Addressing Critical raw materials Challenges in Energy Storage Systems: Computational materials design tools (ACCESS)

Research question

This project aims to advance the knowledge needed to replace critical materials in Li-ion batteries and develop computational tools that support the battery industry in speeding up the materials discovery process. CALPHAD (CALculation of PHAse Diagrams) method is widely used to model thermodynamic properties and phase behaviors in multi-component systems, providing insights into materials stability across varying conditions. However, CALPHAD requires extensive experimental and calculated data to produce accurate predictions. By integrating CALPHAD with data from Density Functional Theory (DFT) and experiments, this project aims to enable faster, more precise predictions of materials behavior, significantly reducing reliance on labor-intensive experiments. One of the aims is to develop a comprehensive description of possible phases and phenomena occurring at electrode/electrolyte interfaces. This approach will accelerate the development of sustainable battery materials while identifying viable alternatives to critical elements such as Li and Co.

Sustainability aspects

Key materials for the Li-ion battery industry, such as Li, Co, Ni and natural graphite are on the EU’s Critical Raw Materials list due to their scarcity and supply risks.

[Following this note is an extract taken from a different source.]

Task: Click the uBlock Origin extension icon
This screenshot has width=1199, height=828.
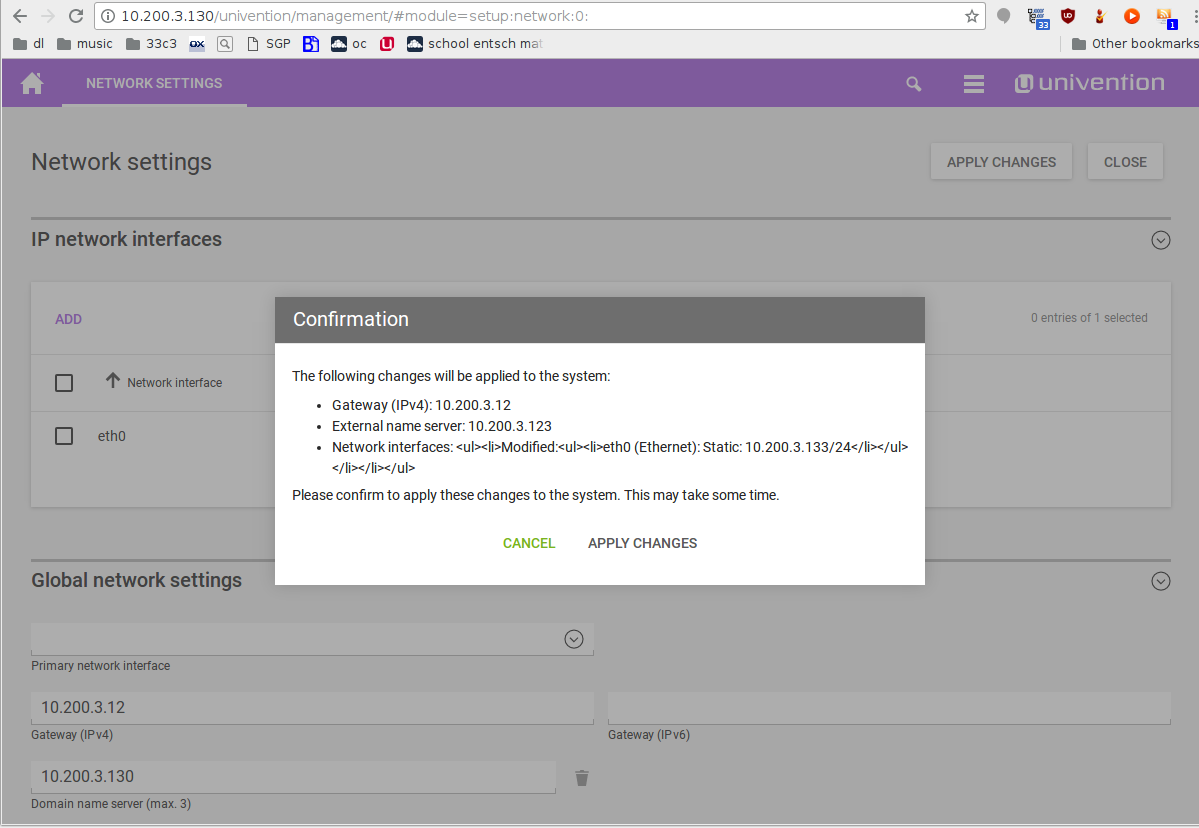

By focusing on more affordable and readily available materials, this project aims to help to reduce costs and increase access to electric vehicles, making them more attainable for low-income populations. In doing so, this project makes a substantial contribution toward Sustainability Development Goals (SDGs) 7 (Affordable and Clean Energy) and 9 (Industry, Innovation, and Infrastructure). Furthermore, by contributing to the electrification of transportation, this research supports Europe’s strategic objectives of reducing greenhouse gas emissions (SDG13: Climate Action). Developing sustainable alternatives to critical battery materials is vital for creating an energy system that supports renewable sources while minimizing environmental harm and resource dependency.